-- 練習課題 --
A. 礼拝メッセージ要約で、ペトロは「たとえ、みんながあなたにつまずいても」に続けて何と断言していますか。
B. 礼拝メッセージ要約の後に並ぶ行のうち、先頭の行から「(x=1208, y=741)」を含む行まで（両端を含む）を、「番号」と「内容」の2列からなるMarkdownの表として出力してください。空行は除きます。

【主日礼拝メッセ−ジ要約】                       2002年10月13日

「鶏が鳴く前に」
マタイによる福音書26章章31-35節
メッセージ:高橋淑郎牧師

 

主イェスはオリブ山へ行く途中、弟子たちに向かって、彼らの裏切りを予告して、「今夜、あなたがたは皆わたしにつまずく」と言われました。間もなく弟子たちは主イェスを見捨てて八方に散らされ、逃げて行くと言うのです。誰かが羊飼いを打つと、羊は四方八方へと散らされてしまいます。主イェスが十字架によって打たれるとき、弟子たちは皆離散して行くと主が予告すると、弟子たちは「わたしたちは決してそのようなことをしません」と否定しました。ペトロなどは、「たとえ、みんながあなたにつまずいても、わたしは決してつまずきません」と断言しました。頼もしい決意表明です。これに対して主イェスは静かに「はっきり言っておく。あなたは今夜、鶏が鳴く前に、三度わたしのことを知らないと言うだろう。」と警告されます。それでもペトロは「たとえ、ご一緒に死なねばならなくなっても、あなたのことを知らないなどとは決して申しません」と自信を仄めかします(マタイ26:33)。

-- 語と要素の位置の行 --
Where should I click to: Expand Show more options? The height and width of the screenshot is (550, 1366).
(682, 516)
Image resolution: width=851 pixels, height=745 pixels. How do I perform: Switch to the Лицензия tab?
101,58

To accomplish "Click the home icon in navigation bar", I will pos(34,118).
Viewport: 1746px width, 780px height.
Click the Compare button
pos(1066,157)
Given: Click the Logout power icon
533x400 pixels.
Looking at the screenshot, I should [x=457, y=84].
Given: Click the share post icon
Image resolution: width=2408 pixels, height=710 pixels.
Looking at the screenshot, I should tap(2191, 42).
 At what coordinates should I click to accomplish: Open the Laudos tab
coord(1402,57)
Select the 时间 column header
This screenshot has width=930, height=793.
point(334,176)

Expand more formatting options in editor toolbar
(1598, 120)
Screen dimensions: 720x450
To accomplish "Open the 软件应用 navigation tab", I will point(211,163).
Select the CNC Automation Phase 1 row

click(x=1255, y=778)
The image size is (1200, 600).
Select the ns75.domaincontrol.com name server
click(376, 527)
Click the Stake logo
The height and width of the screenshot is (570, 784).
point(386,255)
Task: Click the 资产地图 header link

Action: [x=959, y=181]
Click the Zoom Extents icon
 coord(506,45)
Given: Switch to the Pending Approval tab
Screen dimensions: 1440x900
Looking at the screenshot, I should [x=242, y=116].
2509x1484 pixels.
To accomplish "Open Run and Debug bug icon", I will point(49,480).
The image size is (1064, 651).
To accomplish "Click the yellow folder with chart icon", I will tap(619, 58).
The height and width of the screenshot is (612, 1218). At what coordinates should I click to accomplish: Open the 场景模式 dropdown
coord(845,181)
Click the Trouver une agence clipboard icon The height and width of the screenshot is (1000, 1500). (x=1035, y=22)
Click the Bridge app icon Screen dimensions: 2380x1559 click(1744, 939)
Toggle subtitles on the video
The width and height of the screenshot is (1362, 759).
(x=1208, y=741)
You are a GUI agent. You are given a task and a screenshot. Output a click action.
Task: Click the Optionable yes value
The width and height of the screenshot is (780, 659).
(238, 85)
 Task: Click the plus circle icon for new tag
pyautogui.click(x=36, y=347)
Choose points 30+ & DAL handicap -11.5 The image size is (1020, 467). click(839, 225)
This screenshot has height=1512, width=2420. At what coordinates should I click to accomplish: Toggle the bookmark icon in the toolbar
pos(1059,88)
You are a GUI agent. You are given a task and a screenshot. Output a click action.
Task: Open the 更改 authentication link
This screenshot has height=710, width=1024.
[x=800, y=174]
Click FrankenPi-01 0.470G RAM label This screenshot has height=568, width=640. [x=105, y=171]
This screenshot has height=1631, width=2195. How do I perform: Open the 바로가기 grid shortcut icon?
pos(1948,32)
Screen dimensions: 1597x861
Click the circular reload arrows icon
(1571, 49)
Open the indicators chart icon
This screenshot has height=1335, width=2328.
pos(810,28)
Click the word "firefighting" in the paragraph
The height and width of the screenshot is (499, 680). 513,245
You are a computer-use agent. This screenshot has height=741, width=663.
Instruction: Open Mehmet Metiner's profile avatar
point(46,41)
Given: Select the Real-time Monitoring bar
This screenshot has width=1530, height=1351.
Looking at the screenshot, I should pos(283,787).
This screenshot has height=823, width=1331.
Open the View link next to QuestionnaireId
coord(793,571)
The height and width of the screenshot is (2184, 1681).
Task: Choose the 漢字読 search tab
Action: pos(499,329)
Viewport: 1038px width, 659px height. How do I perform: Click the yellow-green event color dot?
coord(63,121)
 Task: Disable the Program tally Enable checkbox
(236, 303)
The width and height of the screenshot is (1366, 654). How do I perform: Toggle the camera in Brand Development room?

-- 課題の解答 --
A. 「わたしは決してつまずきません」と断言しています。

B.
| 番号 | 内容 |
|---|---|
| 1 | Where should I click to: Expand Show more options? The height and width of the screenshot is (550, 1366). |
| 2 | (682, 516) |
| 3 | Image resolution: width=851 pixels, height=745 pixels. How do I perform: Switch to the Лицензия tab? |
| 4 | 101,58 |
| 5 | To accomplish "Click the home icon in navigation bar", I will pos(34,118). |
| 6 | Viewport: 1746px width, 780px height. |
| 7 | Click the Compare button |
| 8 | pos(1066,157) |
| 9 | Given: Click the Logout power icon |
| 10 | 533x400 pixels. |
| 11 | Looking at the screenshot, I should [x=457, y=84]. |
| 12 | Given: Click the share post icon |
| 13 | Image resolution: width=2408 pixels, height=710 pixels. |
| 14 | Looking at the screenshot, I should tap(2191, 42). |
| 15 |  At what coordinates should I click to accomplish: Open the Laudos tab |
| 16 | coord(1402,57) |
| 17 | Select the 时间 column header |
| 18 | This screenshot has width=930, height=793. |
| 19 | point(334,176) |
| 20 | Expand more formatting options in editor toolbar |
| 21 | (1598, 120) |
| 22 | Screen dimensions: 720x450 |
| 23 | To accomplish "Open the 软件应用 navigation tab", I will point(211,163). |
| 24 | Select the CNC Automation Phase 1 row |
| 25 | click(x=1255, y=778) |
| 26 | The image size is (1200, 600). |
| 27 | Select the ns75.domaincontrol.com name server |
| 28 | click(376, 527) |
| 29 | Click the Stake logo |
| 30 | The height and width of the screenshot is (570, 784). |
| 31 | point(386,255) |
| 32 | Task: Click the 资产地图 header link |
| 33 | Action: [x=959, y=181] |
| 34 | Click the Zoom Extents icon |
| 35 |  coord(506,45) |
| 36 | Given: Switch to the Pending Approval tab |
| 37 | Screen dimensions: 1440x900 |
| 38 | Looking at the screenshot, I should [x=242, y=116]. |
| 39 | 2509x1484 pixels. |
| 40 | To accomplish "Open Run and Debug bug icon", I will point(49,480). |
| 41 | The image size is (1064, 651). |
| 42 | To accomplish "Click the yellow folder with chart icon", I will tap(619, 58). |
| 43 | The height and width of the screenshot is (612, 1218). At what coordinates should I click to accomplish: Open the 场景模式 dropdown |
| 44 | coord(845,181) |
| 45 | Click the Trouver une agence clipboard icon The height and width of the screenshot is (1000, 1500). (x=1035, y=22) |
| 46 | Click the Bridge app icon Screen dimensions: 2380x1559 click(1744, 939) |
| 47 | Toggle subtitles on the video |
| 48 | The width and height of the screenshot is (1362, 759). |
| 49 | (x=1208, y=741) |